Locke and Green Dot counter with their own story line of long-haul improvement. A school presentation to the LAUSD board shows the graduation rate climbing from about 43% in 2008 to roughly 72% in 2025, and highlights strong year-over-year growth even as overall scores still trail state averages. The materials also spell out Locke’s demographics, including high levels of economic hardship, student mobility and special-education needs, and frame those realities as key context for evaluating performance. School leaders argue that those gains, coupled with vocal community backing, should carry weight in the county review.
Supporters and alumni have not taken the district’s move quietly. “It really transformed it,” said Michael McElveen, a Locke graduate who now works for Green Dot, in an interview with NBC Los Angeles.
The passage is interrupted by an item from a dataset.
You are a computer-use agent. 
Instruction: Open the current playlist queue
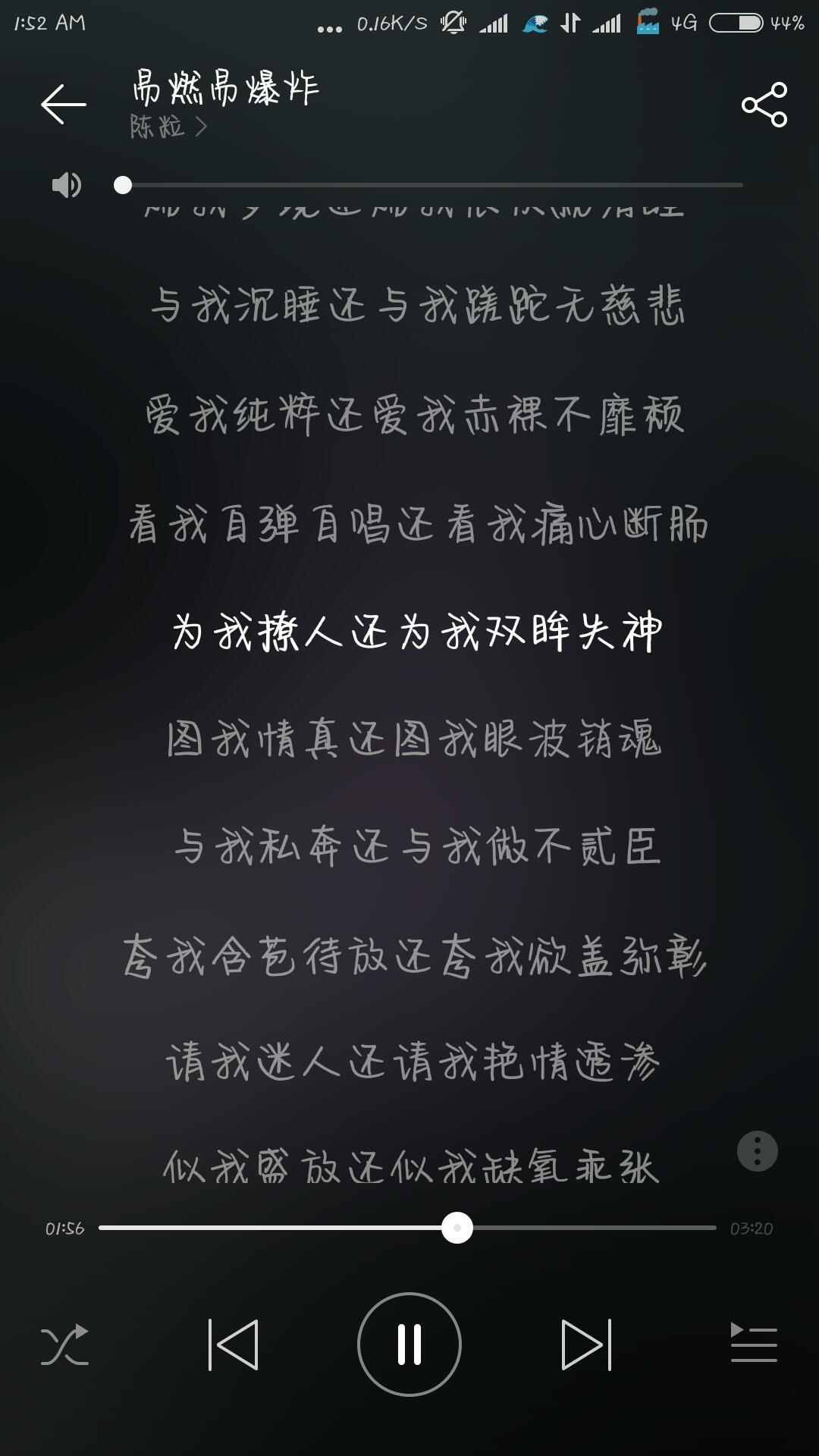click(753, 1342)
McElveen and other backers told reporters they see Locke as a neighborhood lifeline and called on county officials to reinstate the charter.
Why the district denied renewal
District staff told board members their analysis suggested some Locke students would likely have done better at nearby residential schools. That comparison proved convincing to a majority of trustees, who followed the staff recommendation to reject the renewal, the Los Angeles Times reported. Board members leaned heavily on absolute proficiency levels, even as Green Dot emphasized how quickly many students grow academically once they enroll at Locke.
What happens next
Green Dot has taken its case to the Los Angeles County Board of Education and says the county will consider the appeal next month, according to NBC Los Angeles. If county officials uphold LAUSD’s denial, Locke would be ordered to close. If the county reverses the call, the school could keep operating under its charter.
Community and students at stake
Green Dot’s filings stress that Locke serves one of the region’s highest-need high school communities and include a roster of local organizations and elected officials who supported renewal, according to the school presentation. That makes the county hearing a political barometer as well as an academic judgment for a campus Green Dot says it has spent 17 years rebuilding.
For now, all eyes shift to the county board’s meeting calendar. Parents, alumni and Green Dot officials say they will keep lobbying, while district leaders stand by the LAUSD review. The LAUSD Board of Education website posts the charter petition, staff reports and meeting records for anyone who wants to dig into the paper trail, which remains the official public record of the dispute.